• EXERCISE INSTRUCTIONS
Scan the records for "logo" and copy each line that contains it.

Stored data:
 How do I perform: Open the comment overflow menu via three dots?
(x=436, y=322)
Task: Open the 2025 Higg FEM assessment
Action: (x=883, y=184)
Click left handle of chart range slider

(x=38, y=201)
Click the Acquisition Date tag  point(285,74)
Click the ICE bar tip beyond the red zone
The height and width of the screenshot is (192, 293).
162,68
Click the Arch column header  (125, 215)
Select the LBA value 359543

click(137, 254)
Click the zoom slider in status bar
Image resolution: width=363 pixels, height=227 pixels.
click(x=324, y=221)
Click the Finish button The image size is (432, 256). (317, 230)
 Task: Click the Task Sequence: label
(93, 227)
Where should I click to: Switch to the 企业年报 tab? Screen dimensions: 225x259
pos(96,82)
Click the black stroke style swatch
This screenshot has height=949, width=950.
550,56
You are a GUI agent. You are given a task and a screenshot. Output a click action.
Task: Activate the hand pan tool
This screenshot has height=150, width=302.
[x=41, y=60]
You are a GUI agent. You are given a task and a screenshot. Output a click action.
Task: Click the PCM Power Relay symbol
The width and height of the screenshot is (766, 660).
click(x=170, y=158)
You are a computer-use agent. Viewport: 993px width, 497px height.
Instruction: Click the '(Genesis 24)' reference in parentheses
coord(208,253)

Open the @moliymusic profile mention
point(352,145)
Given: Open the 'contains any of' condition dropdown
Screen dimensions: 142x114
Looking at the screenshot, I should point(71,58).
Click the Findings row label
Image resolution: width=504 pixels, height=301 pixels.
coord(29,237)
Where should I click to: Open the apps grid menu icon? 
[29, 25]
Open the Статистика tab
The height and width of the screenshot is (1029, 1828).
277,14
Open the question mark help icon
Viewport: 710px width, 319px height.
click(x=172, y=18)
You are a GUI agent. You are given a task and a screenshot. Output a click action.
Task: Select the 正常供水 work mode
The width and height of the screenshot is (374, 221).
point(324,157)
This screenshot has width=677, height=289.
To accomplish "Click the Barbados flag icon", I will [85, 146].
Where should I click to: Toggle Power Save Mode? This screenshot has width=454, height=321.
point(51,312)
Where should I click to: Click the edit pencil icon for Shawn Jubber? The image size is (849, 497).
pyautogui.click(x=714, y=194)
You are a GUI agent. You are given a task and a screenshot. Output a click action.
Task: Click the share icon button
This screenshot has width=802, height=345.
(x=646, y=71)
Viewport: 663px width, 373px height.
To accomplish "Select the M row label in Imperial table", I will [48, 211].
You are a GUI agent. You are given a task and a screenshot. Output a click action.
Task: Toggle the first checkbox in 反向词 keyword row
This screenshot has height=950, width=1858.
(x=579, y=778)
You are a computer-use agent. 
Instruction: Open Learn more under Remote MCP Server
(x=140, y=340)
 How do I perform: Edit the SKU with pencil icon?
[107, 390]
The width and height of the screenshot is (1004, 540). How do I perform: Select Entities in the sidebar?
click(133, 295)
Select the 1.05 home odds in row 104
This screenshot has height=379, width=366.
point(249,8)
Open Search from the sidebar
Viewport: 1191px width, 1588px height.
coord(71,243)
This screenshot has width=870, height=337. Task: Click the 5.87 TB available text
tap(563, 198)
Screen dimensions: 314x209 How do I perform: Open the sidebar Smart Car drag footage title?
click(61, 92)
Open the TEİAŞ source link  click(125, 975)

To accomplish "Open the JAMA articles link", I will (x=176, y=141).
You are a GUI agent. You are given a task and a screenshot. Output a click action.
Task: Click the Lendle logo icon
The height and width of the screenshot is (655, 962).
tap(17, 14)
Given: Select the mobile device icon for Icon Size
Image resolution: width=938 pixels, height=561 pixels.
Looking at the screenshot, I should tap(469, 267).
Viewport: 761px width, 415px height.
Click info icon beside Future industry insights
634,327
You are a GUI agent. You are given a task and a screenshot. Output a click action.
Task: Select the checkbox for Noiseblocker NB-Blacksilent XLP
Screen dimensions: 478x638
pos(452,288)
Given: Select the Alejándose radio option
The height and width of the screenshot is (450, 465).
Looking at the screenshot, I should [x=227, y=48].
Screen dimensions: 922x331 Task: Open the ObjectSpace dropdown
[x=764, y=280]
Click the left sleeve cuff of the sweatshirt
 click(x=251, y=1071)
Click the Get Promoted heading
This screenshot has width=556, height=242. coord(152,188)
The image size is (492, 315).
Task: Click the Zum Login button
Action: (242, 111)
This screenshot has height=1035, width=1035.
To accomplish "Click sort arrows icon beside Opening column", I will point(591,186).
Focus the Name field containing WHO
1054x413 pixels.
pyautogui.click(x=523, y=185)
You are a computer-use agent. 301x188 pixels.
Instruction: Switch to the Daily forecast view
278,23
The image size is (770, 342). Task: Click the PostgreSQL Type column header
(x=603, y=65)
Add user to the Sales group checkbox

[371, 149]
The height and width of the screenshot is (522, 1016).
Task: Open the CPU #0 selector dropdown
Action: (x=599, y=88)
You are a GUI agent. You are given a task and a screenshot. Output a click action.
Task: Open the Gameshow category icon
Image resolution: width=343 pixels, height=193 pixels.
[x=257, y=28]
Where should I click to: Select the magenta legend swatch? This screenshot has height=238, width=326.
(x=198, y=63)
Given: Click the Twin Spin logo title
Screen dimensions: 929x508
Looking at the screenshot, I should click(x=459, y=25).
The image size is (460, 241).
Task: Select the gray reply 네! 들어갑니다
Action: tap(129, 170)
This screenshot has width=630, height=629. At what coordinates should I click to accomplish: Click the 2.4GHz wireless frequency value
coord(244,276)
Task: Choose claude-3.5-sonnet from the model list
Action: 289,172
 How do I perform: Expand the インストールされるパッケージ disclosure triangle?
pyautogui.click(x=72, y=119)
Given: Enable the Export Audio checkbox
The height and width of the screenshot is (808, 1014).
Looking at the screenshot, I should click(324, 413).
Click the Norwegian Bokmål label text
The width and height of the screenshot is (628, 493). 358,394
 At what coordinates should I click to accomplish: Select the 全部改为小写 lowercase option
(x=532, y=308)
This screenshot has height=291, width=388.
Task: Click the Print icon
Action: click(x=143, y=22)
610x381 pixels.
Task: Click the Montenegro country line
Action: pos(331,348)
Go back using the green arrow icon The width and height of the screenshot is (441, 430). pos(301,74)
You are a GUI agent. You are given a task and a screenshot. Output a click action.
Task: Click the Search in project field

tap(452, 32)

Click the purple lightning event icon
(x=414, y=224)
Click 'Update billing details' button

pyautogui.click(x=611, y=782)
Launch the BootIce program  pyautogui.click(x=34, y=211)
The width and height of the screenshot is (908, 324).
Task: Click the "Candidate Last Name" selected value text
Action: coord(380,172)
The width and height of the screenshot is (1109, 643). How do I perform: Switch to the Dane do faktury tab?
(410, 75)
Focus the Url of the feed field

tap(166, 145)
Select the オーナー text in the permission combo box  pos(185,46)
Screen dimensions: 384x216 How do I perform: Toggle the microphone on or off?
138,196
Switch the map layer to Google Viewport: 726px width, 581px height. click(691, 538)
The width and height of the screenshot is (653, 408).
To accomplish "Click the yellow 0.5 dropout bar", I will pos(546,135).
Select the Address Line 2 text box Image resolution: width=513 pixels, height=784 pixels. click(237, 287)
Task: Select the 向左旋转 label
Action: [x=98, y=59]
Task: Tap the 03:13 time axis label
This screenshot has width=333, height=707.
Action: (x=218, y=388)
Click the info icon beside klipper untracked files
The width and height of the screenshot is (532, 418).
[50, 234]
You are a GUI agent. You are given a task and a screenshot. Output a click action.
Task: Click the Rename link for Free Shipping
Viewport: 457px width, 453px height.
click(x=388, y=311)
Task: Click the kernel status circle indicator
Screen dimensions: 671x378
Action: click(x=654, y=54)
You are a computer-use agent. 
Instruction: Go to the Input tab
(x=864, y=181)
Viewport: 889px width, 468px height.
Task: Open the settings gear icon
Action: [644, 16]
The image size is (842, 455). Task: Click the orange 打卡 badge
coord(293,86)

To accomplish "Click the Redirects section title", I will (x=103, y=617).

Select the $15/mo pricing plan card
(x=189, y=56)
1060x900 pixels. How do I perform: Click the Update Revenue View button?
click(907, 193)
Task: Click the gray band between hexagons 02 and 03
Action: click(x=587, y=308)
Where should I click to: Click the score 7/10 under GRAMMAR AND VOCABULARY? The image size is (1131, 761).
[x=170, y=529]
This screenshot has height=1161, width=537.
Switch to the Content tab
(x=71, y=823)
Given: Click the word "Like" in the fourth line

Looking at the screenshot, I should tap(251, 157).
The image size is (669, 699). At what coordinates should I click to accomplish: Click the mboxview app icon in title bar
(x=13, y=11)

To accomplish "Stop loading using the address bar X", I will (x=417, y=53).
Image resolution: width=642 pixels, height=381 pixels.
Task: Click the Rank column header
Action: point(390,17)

• EXERCISE RESPONSE
Task: Click the Lendle logo icon
Given: Click the Twin Spin logo title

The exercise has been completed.